On July 25th, the CFPB announced plans to allow the temporary Qualified Mortgage (QM) status given to loans eligible for purchase by Fannie Mae or Freddie Mac (the GSEs) to expire. However, the agency stated it could allow a short extension past the January 10, 2021 expiration date, and is in any case soliciting public comments on the general QM definition, including its income and debt documentation requirements.

When the CFPB issued its Ability-to-Repay/QM Rule in response to the Dodd-Frank Act, it sought to provide some bright-line tests for loans deemed generally safe for residential mortgage borrowers. The CFPB decided that a debt-to-income ratio (DTI) that does not exceed 43% was an appropriate proxy, along with several other factors. While the CFPB believed that many consumers can afford a DTI above 43%, those consumers should be served by the non-QM market, where lenders must individually evaluate the consumers’ compensating factors. However, the CFPB recognized that it may take some time, post-crisis, for a non-QM market to develop, even for credit-worthy borrowers. Accordingly, the CFPB created a category of loans that would temporarily enjoy QM status – loans that meet the GSEs’ underwriting criteria (plus a few other requirements). The CFPB set the expiration date for the temporary QM category at five years (unless the GSEs were to emerge from conservatorship prior to that).

Now, several years later, the CFPB has found that the temporary GSE QM “patch” represents a “large and persistent” share of originations, and likely was the reason the Rule did not result in decreased access to credit for those with DTIs over 43%. Accordingly, it is difficult to deny that the patch has played an important role in the housing finance markets. Without that patch going forward, the CFPB predicts that certain borrowers may turn to FHA, while other borrowers may try the private non-QM lending market, which the CFPB perceives to be gaining momentum. Other borrowers could try to lower their DTI by paying down debt and/or seeking a smaller loan. In the end, the CFPB predicts that some high-DTI borrowers simply may not be able to get a loan without the patch.

In any event, the CFPB indicates it has no plans to make the patch permanent, in part because it cannot presume that the GSEs’ guidelines will always produce loans that borrowers are reasonably able to repay. Additionally, the CFPB still hopes the private markets will step in to serve those borrowers.

Instead of extending the patch, the CFPB is requesting comments on possible revisions to the general QM definition, such as whether it should retain a DTI (or residual income) criterion at all, and if so at what level.
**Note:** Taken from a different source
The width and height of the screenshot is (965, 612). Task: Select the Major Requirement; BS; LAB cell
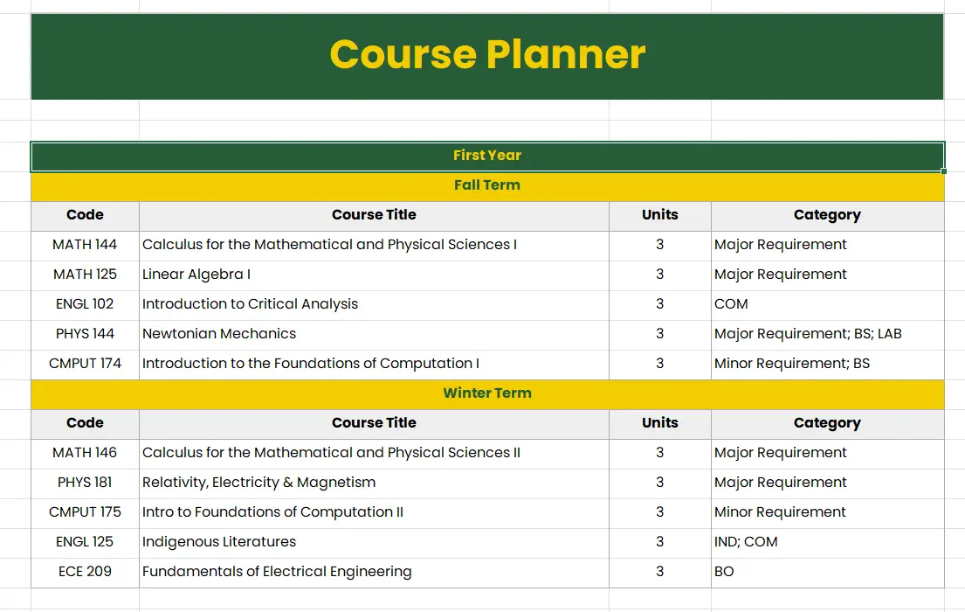coord(826,334)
The CFPB also asks about the Rule’s Appendix Q, which contains the requirements for considering and documenting income and debt for general QM borrowers. Frustration with Appendix Q’s quirks may be one thing the public can agree on. Although Appendix Q was modeled after FHA guidelines, even FHA has revised its guidelines since the CFPB adopted them into Appendix Q. One frustration is that unlike other recognized sets of underwriting guidelines, Appendix Q does not address how a lender should underwrite a QM loan based on a consumer’s assets. Appendix Q also fails to address certain types of income, which means (based on language in the Rule’s commentary) that while a creditor may consider that income, the creditor is prohibited from including it in the DTI calculation. Appendix Q also can pose an undue obstacle for borrowers who are self-employed.

The CFPB asks whether it should retain Appendix Q, and if so, what changes the agency should make. Alternatively, the CFPB asks what other standard, if any, it should require or permit for the documentation of income and obligations.

Comments on the CFPB’s proposal for the patch, the general QM parameters, and Appendix Q are due September 16, 2019. After that, the CFPB will be somewhat pressed for time to complete this rulemaking, which will require another round of public comments, plus (one hopes) a reasonable period of time after the final rule is issued in advance of the deadline.